Reconstruct the unit’s core mechanisms — token-for-token prefix matching, the write/read economics, TTL choice, the ordering rule, and silent prefix poisoning — without looking back at the lesson.
- 01Why is prompt caching positional rather than semantic, and what does that imply for prompt design?
- 02Walk through the write/read economics and how the break-even falls out.
- 03How does the TTL work, when does the 1-hour tier earn its 2x premium, and how do you reason about the break-even between tiers?
- 04What is the minimum cacheable length, and what is the dangerous thing about hitting it?
- 05Explain silent prefix poisoning: how a single careless edit 10x's the input bill with no error.
- 06What are the cache breakpoints, and why do people stack them on a long layered prompt?

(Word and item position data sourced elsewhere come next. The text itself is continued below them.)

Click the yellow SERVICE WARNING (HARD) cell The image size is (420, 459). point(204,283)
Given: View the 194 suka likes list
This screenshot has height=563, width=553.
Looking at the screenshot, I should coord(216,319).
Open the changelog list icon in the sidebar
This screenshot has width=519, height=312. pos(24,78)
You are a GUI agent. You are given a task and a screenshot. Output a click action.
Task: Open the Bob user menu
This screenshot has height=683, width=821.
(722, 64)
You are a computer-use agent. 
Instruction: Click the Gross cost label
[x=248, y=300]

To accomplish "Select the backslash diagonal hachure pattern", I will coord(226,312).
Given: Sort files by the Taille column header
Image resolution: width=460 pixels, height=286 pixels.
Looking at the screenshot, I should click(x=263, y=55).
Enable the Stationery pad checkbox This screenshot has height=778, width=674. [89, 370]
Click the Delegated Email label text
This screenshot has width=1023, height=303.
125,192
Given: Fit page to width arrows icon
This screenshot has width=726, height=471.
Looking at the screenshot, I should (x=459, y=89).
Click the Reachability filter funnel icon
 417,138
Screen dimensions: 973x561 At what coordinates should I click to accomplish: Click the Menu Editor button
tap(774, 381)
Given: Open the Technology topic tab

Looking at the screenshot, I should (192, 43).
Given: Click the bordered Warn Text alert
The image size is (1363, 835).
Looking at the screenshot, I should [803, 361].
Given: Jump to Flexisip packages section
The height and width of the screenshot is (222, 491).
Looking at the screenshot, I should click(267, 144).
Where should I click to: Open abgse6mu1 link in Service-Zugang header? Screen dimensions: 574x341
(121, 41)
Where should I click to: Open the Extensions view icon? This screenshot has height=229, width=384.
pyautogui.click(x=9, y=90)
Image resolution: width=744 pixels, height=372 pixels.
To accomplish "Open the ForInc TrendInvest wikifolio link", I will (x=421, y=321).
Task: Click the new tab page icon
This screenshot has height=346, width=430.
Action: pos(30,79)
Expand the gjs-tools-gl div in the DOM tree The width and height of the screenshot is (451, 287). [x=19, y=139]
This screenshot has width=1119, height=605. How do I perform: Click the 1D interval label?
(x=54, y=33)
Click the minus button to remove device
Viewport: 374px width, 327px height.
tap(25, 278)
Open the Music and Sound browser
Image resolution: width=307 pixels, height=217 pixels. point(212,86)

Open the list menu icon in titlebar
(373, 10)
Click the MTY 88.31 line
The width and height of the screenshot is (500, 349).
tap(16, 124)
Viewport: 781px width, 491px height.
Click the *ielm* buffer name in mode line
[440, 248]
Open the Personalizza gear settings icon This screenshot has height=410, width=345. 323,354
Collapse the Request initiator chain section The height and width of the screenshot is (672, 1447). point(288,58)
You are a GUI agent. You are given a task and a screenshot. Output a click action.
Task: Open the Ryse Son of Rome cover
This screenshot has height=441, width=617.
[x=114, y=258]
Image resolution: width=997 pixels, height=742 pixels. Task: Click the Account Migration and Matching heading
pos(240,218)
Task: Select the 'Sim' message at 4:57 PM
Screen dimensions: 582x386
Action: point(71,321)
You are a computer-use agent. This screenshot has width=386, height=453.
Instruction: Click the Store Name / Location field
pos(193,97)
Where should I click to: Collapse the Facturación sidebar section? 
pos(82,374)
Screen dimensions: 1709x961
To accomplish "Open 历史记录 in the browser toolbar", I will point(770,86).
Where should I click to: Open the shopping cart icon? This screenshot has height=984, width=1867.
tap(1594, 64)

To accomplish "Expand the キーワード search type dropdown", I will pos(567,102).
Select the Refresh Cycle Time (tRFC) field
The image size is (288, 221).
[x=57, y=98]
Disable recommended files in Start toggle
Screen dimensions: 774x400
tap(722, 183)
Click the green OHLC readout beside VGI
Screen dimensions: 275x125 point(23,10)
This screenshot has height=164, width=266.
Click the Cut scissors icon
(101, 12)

If you could reconstruct each answer from memory, you hold the unit’s spine: matching is positional and token-for-token from position zero, so stable content goes first and volatile last with the breakpoint on the final unchanging block. You pay 1.25x once and 0.1x per read, so caching wins after the first re-read inside the TTL — 5 minutes by default, 1 hour for bursty gaps. Below the model’s minimum cacheable length nothing caches, silently. And the production failure mode is always prefix poisoning near token zero, visible only in the usage block.